Live imaging: Motion capture of cells in 3D
To describe how cells multiply, specialize and move, we perform live imaging and track them in 3D. We create physiological conditions by controlling the temperature, pH and oxygen level.
Temperature control
To control the temperature, we circulate pre-heated water at physiological temperature through channels in the viewing/incubation chamber, see Figure 2.
References
Amat, F., Lemon, W., Mossing, D. P., McDole, K., Wan, Y., Branson, K., ... & Keller, P. J. (2014). Fast, accurate reconstruction of cell lineages from large-scale fluorescence microscopy data. Nature methods, 11(9), 951-958.
Edelstein, A., Amodaj, N., Hoover, K., Vale, R., & Stuurman, N. (2010). Computer control of microscopes using ?Manager. Current protocols in molecular biology, 92(1), 14-20.

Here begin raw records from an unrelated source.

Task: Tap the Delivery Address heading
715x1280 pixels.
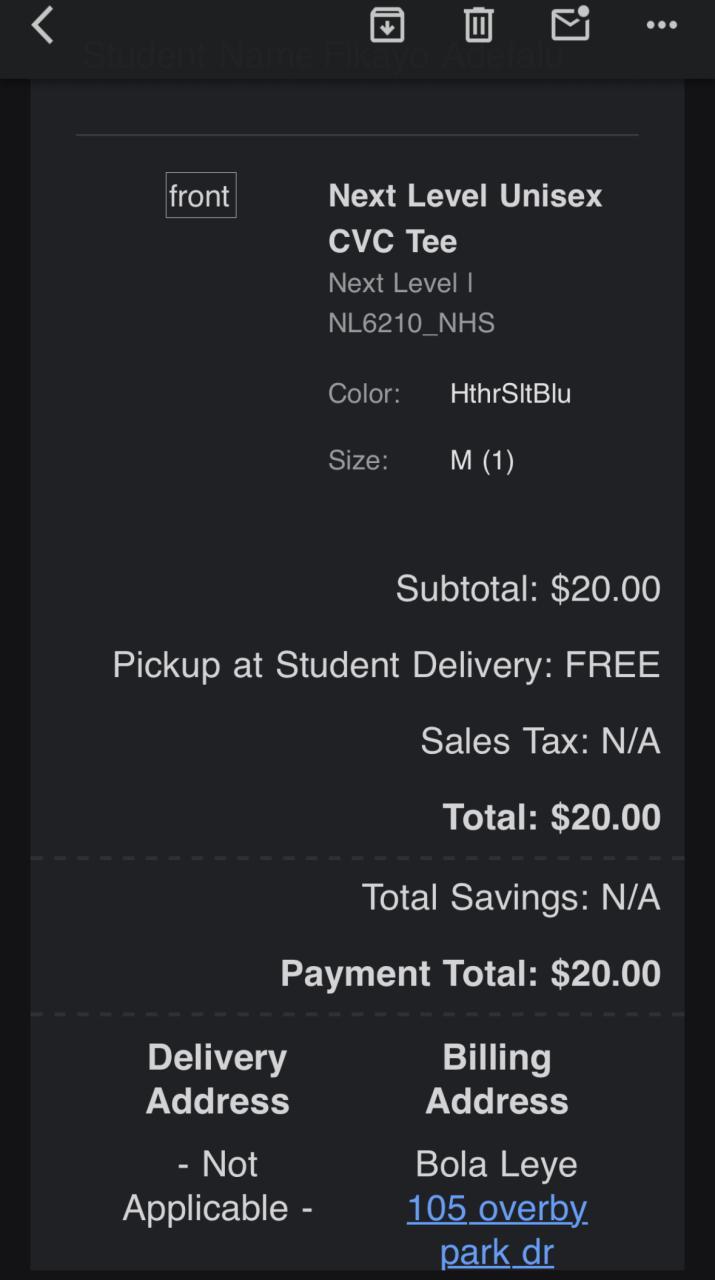Action: pyautogui.click(x=217, y=1079)
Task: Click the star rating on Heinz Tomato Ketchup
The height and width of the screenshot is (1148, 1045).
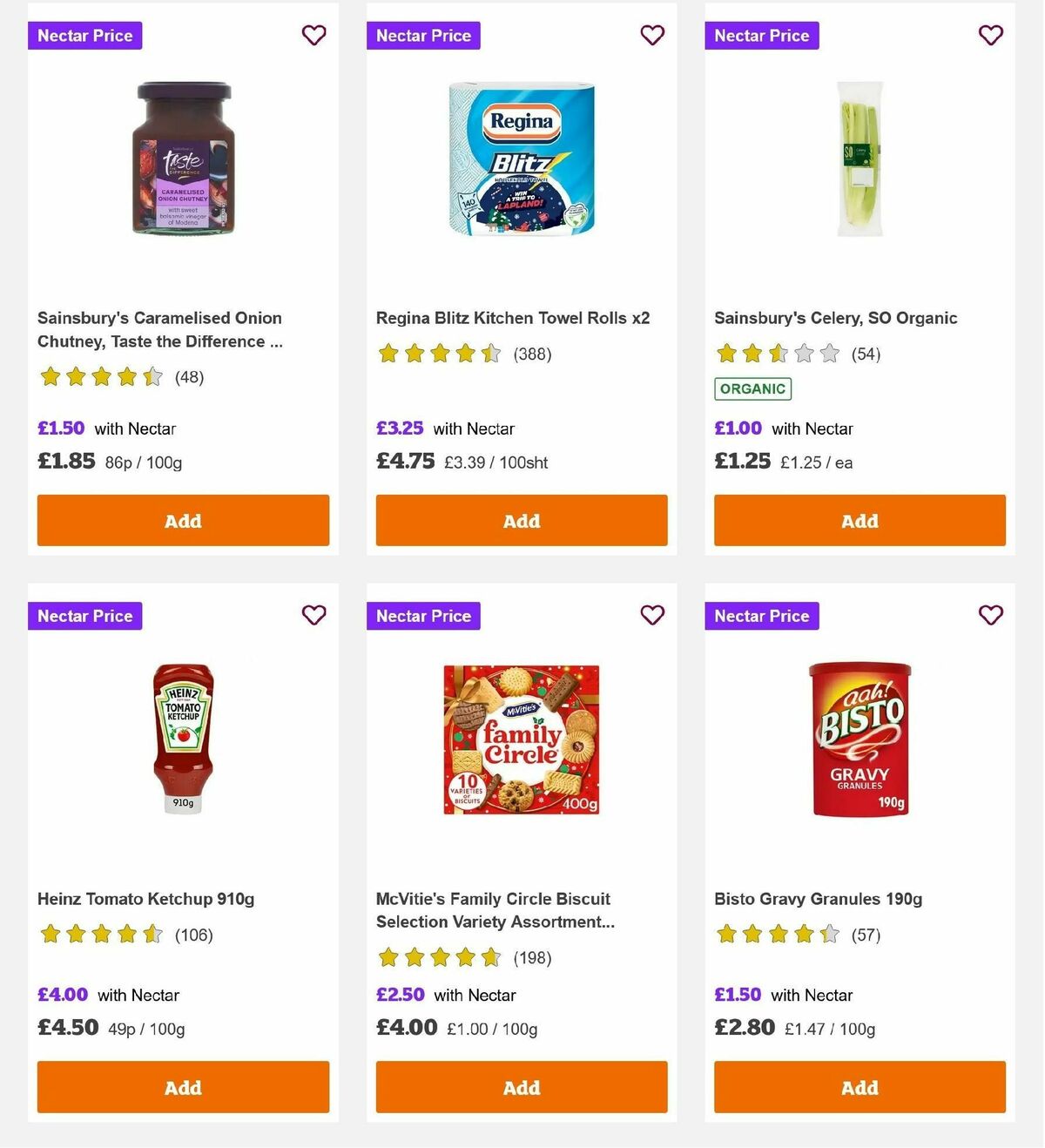Action: tap(101, 934)
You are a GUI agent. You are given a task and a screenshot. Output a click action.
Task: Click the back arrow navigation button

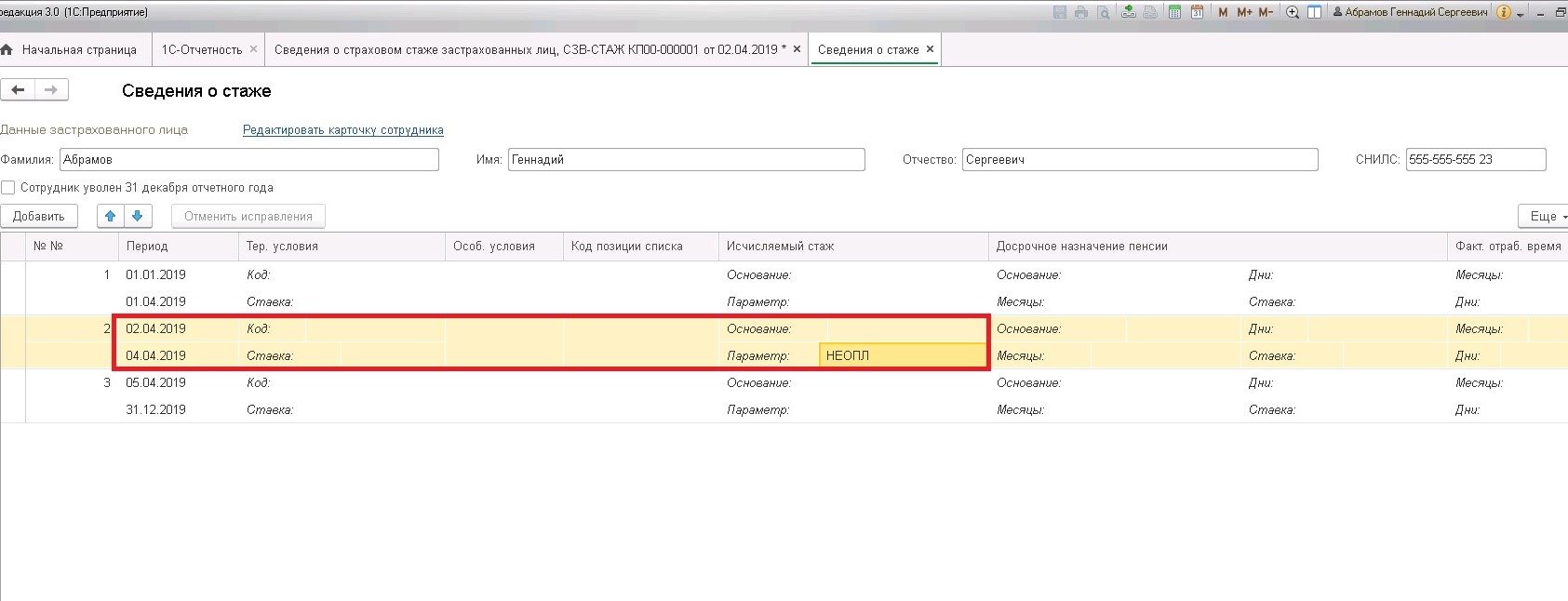point(18,90)
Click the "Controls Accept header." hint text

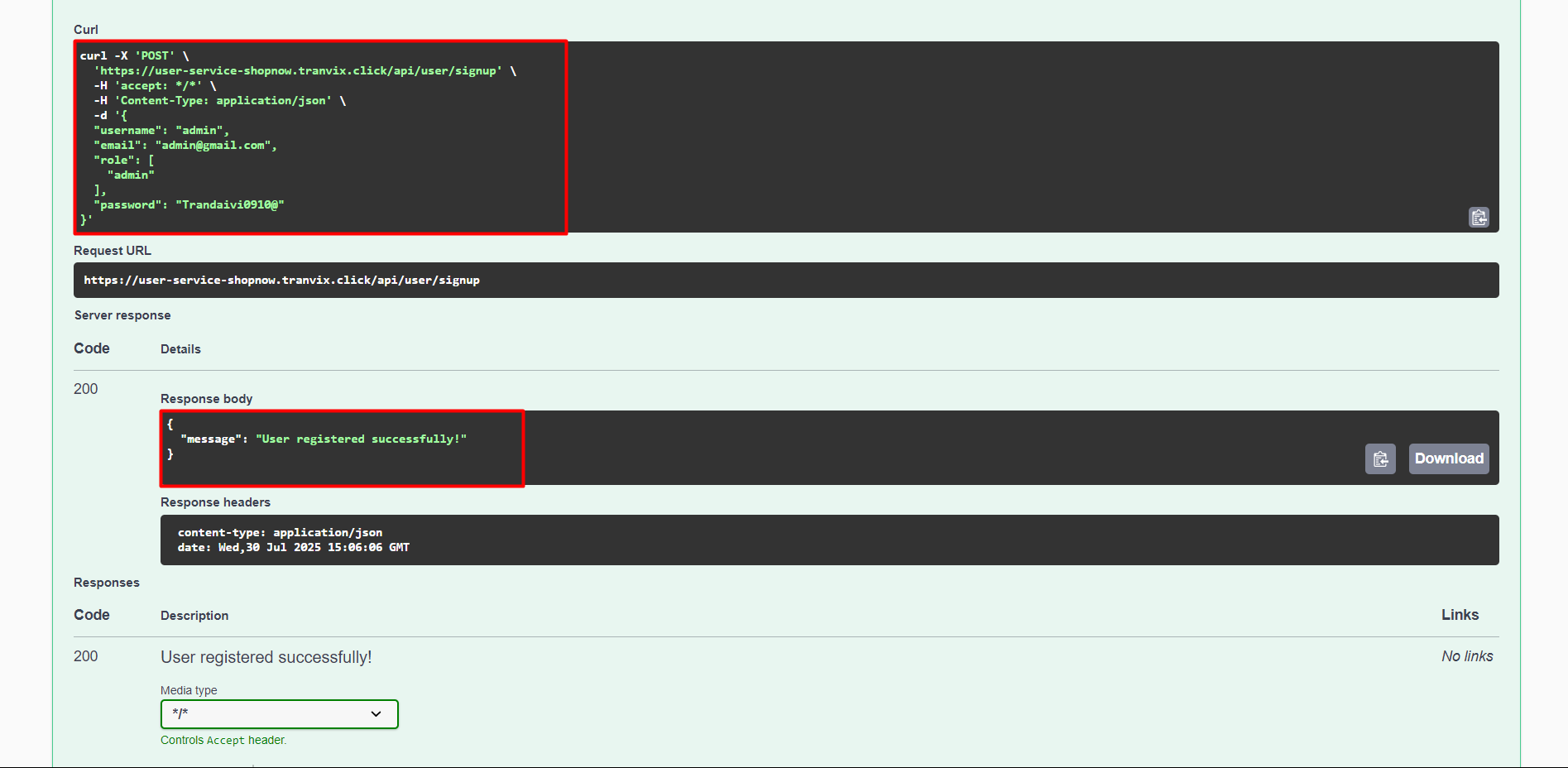223,741

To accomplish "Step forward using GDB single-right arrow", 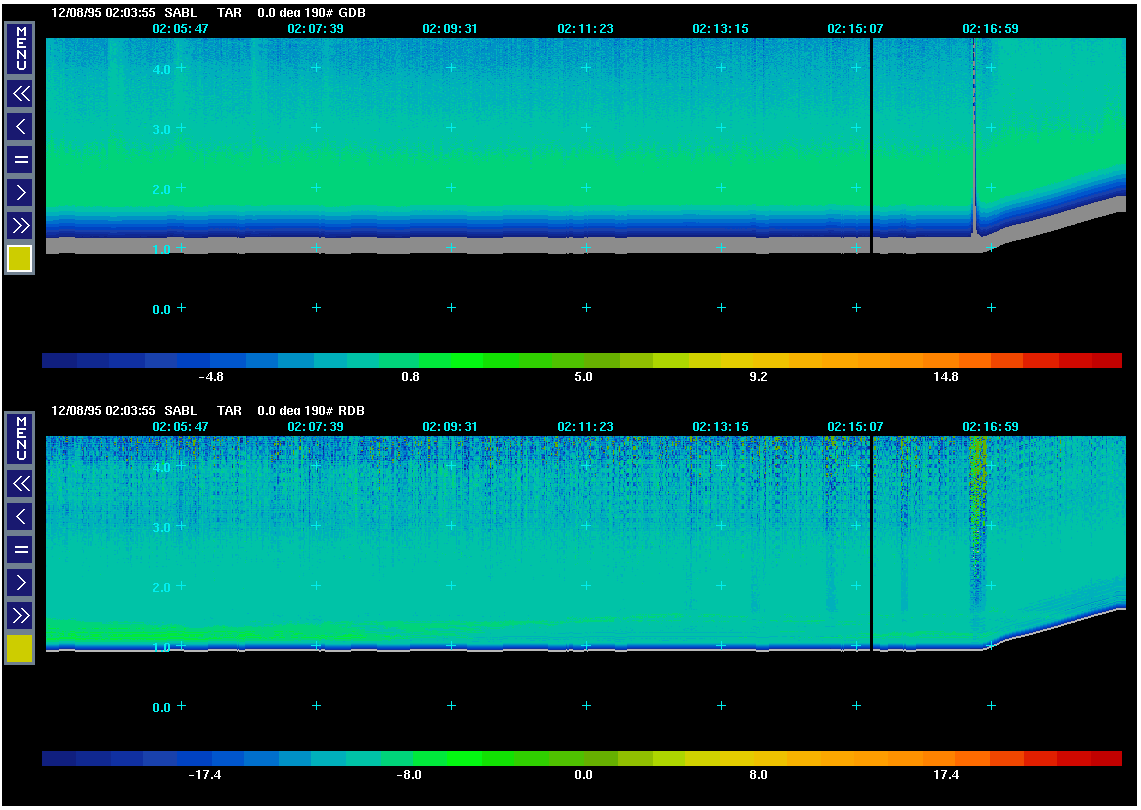I will tap(20, 192).
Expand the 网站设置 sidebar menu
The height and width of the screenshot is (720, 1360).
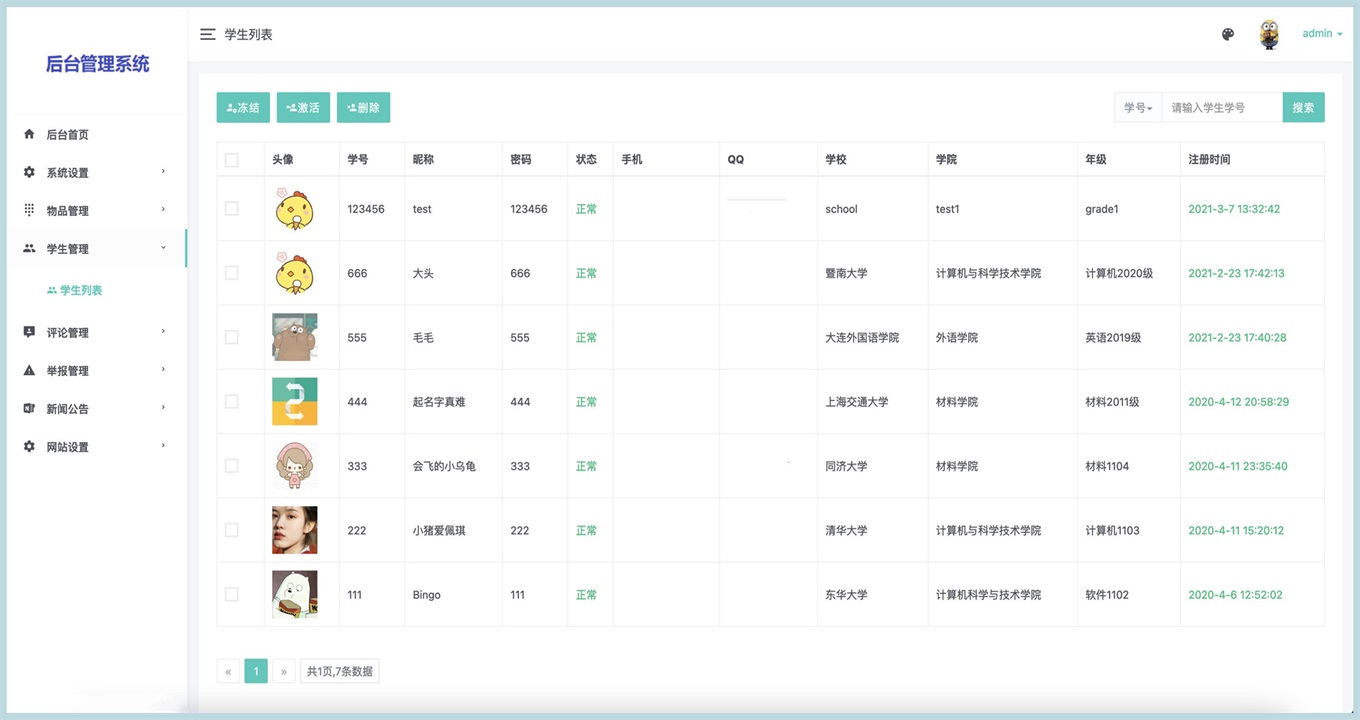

Huisken, J., Swoger, J., Del Bene, F., Wittbrodt, J., & Stelzer, E. H. (2004). Optical sectioning deep inside live embryos by selective plane illumination microscopy. Science, 305(5686), 1007-1009.
Keller, P. J., Schmidt, A. D., Wittbrodt, J., & Stelzer, E. H. (2008). Reconstruction of zebrafish early embryonic development by scanned light sheet microscopy. Science, 322(5904), 1065-1069.
de Medeiros, G., Ortiz, R., Strnad, P., Boni, A., Moos, F., Repina, N., ... & Liberali, P. (2022). Multiscale light-sheet organoid imaging framework. Nature Communications, 13(1), 4864.
Mongera, A., Rowghanian, P., Gustafson, H. J., Shelton, E., Kealhofer, D. A., Carn, E. K., ... & Campàs, O. (2018). A fluid-to-solid jamming transition underlies vertebrate body axis elongation. Nature, 561(7723), 401-405.
Pitrone, P. G., Schindelin, J., Stuyvenberg, L., Preibisch, S., Weber, M., Eliceiri, K. W., ... & Tomancak, P. (2013). OpenSPIM: an open-access light-sheet microscopy platform. Nature methods, 10(7), 598-599.
Weber, M., Mickoleit, M., & Huisken, J. (2014). Multilayer mounting for long-term light sheet microscopy of zebrafish. JoVE (Journal of Visualized Experiments), (84), e51119.